595-4 Analysis of Biological Soil Crust Mapping in the Mojave Desert, USA.

Poster Number 546

See more from this Division: S06 Soil & Water Management & Conservation
See more from this Session: Assessment, Modeling, and Remote Sensing (Posters)

Monday, 6 October 2008
George R. Brown Convention Center, Exhibit Hall E

Amanda Williams, Department of Geoscience, University of Nevada, Las Vegas, Las Vegas, NV, Brenda Buck, Dep. Geoscience, Las Vegas, NV, Deborah Soukup, 4505 Maryland Parkway, Department of Geoscience, Las Vegas, NV, Brett T. McLaurin, Department of Geography and Geosciences, Bloomsburg University of Pennsylvania, Bloomsburg, PA, Henry Sun, Division of Earth and Ecosystem Sciences, Desert Res. Inst., Las Vegas, NV and Douglas Merkler, NRCS, USDA, Las Vegas, NV

Biological soil crusts (BSCs) are critical ecological components in arid regions around the world.  These crusts form living, desert skin that reduces soil erosion, influences soil fertility, manages soil moisture/temperature, and prevents desertification.  BSCs are fragile resources, easily destroyed by physical disturbances and potentially impacted by climate change.

Despite their ecological importance, the environmental factors controlling BSC distribution in the Mojave Desert are poorly understood.  Furthermore, no predictive modeling technique exists for BSCs in Mojave landscapes.  Our investigation employs a novel, interdisciplinary approach to investigate BSC ecology and to develop a predictive model of BSC biotic potential.

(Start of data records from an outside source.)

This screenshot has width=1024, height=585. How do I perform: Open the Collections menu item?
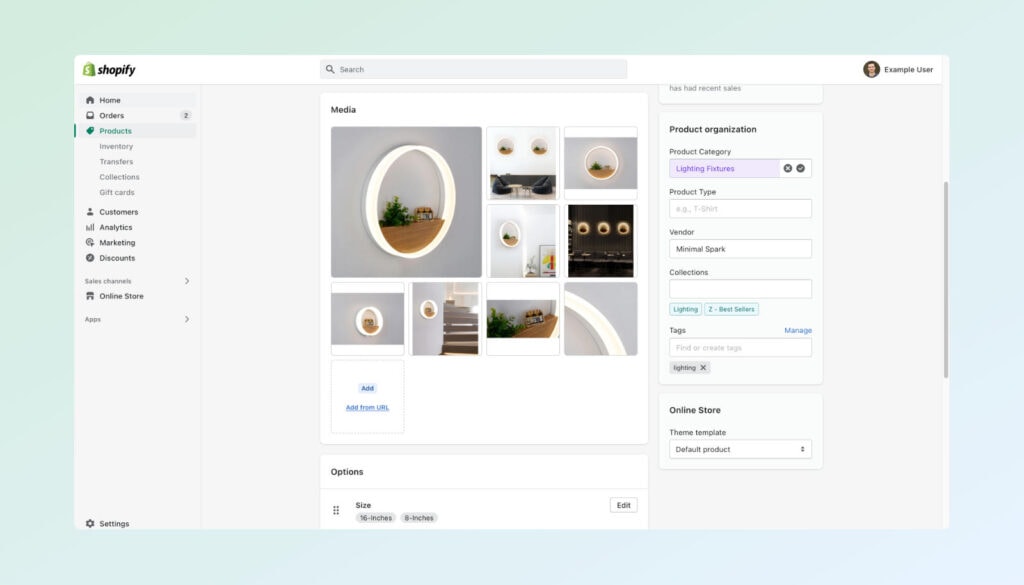(121, 176)
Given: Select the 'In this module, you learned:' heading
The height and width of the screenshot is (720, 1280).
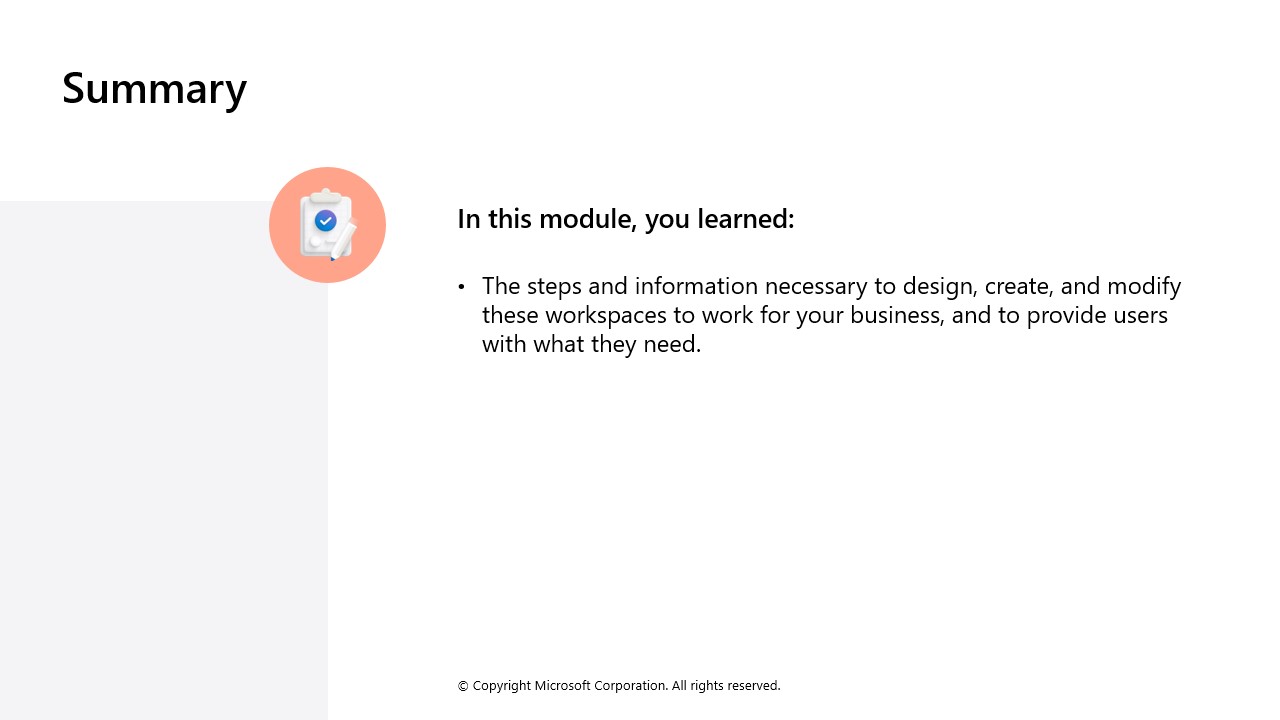Looking at the screenshot, I should click(626, 218).
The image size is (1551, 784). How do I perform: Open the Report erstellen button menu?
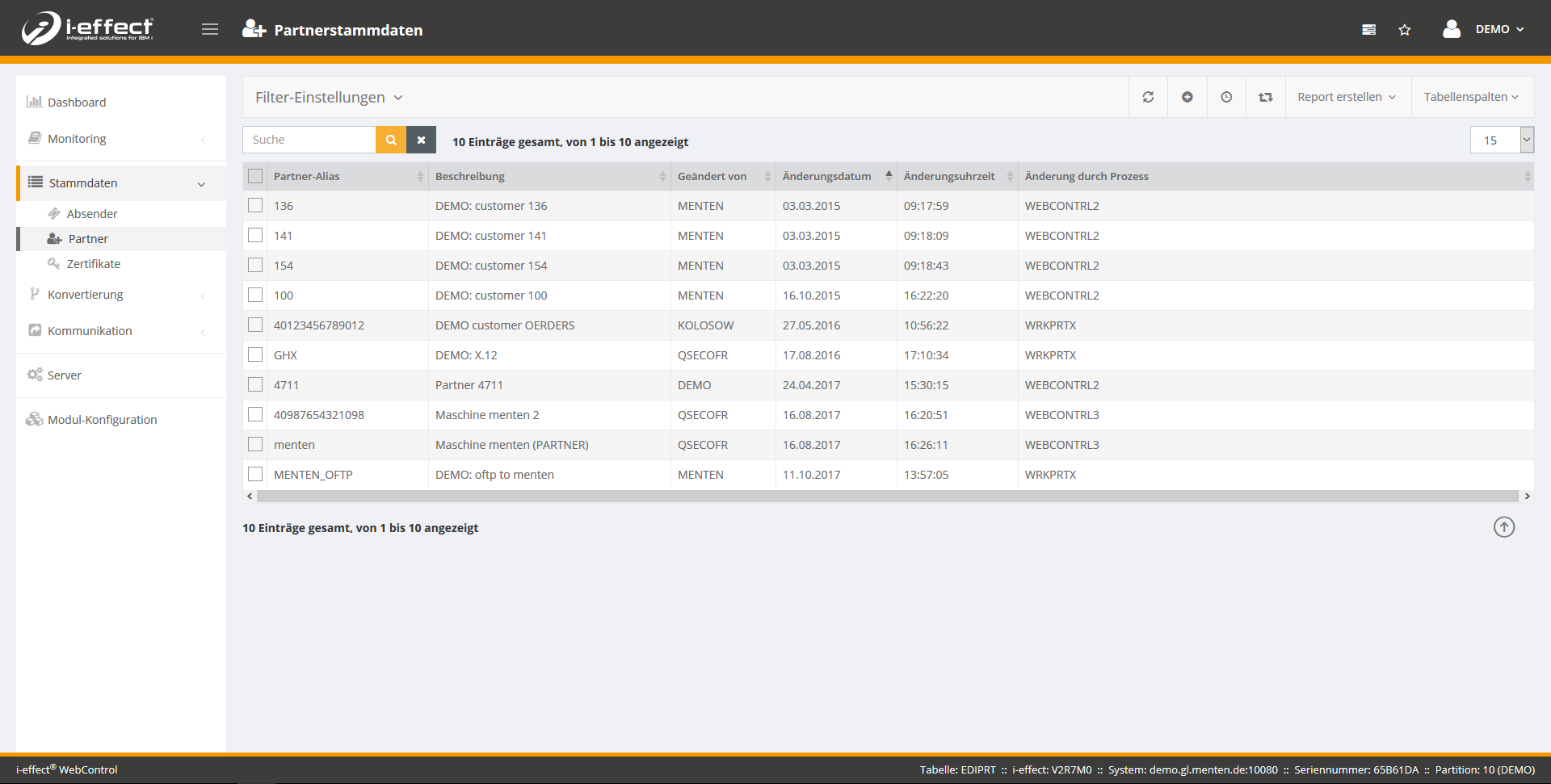[1347, 97]
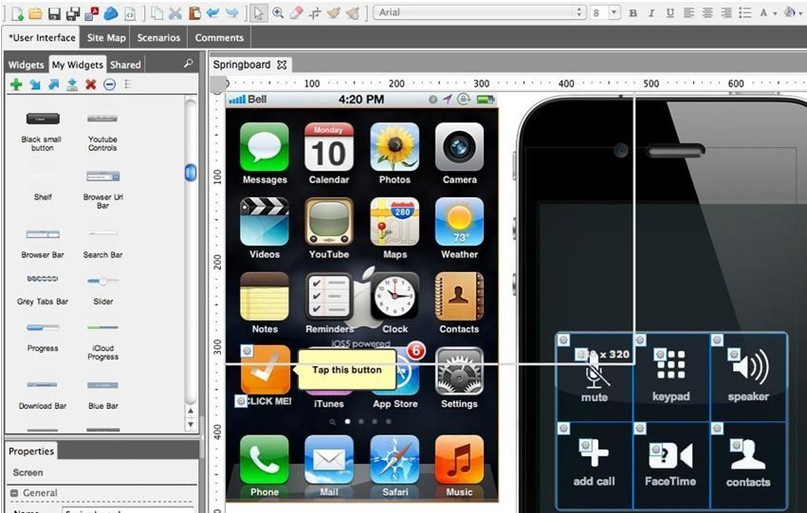Click the red X delete widget icon

pyautogui.click(x=91, y=85)
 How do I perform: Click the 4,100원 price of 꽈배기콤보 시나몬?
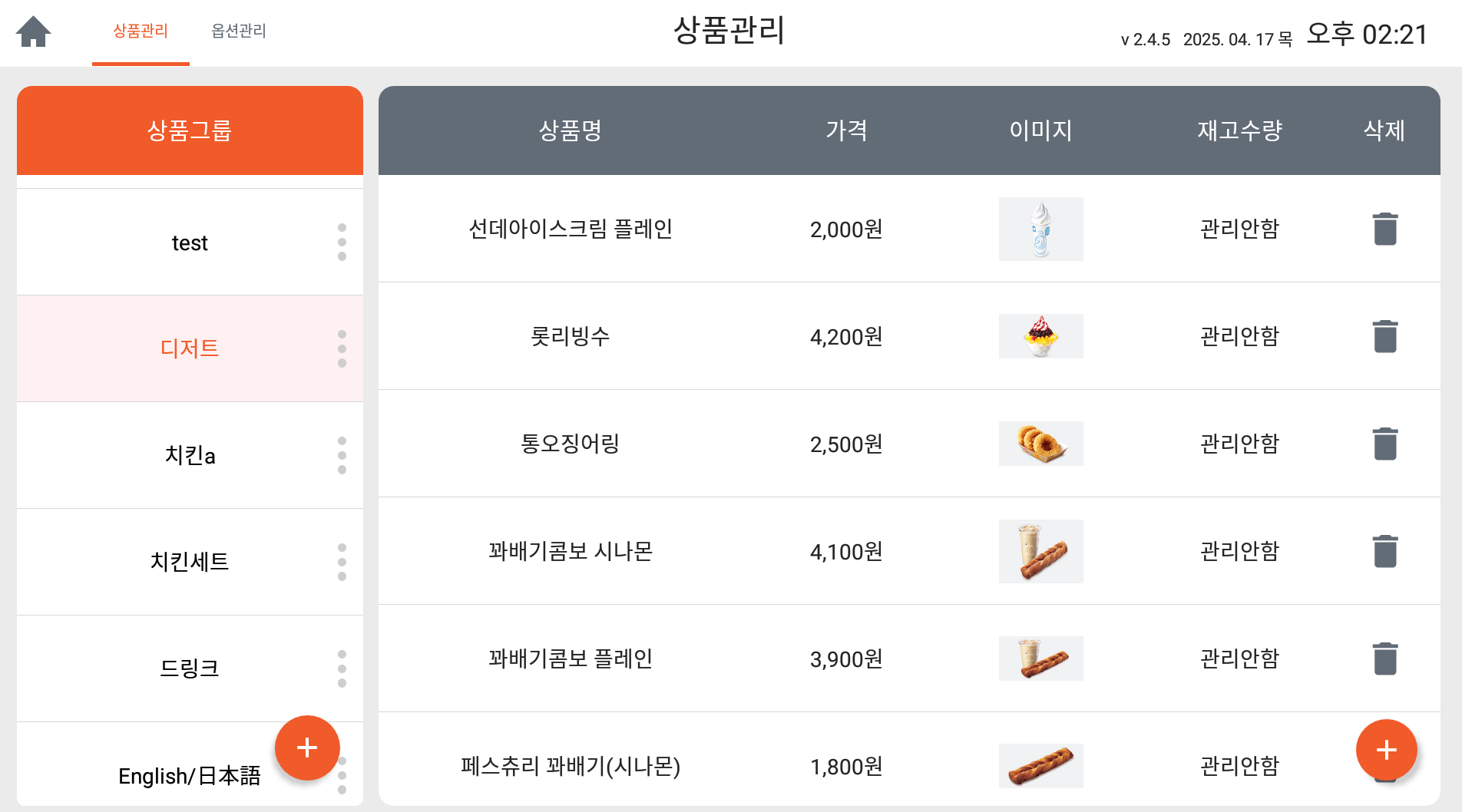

We discuss initial results from various BSC mapping techniques (remote sensing indices, field-based mapping, and geomorphic mapping) and surface characterization.  Our data indicate the application of two remote sensing indices (Karnieli et al., 1997; Chen et al., 2005) with high resolution Quickbird ® multispectral imagery (2.44m) effectively delineate BSC density into three mapping units.  In contrast, our field-based map is divided into 10 mapping units reflecting BSC distribution, density, morphology, and species composition.  Field-based mapping further addresses surface characteristics that control soil stability and resistance to disturbance. 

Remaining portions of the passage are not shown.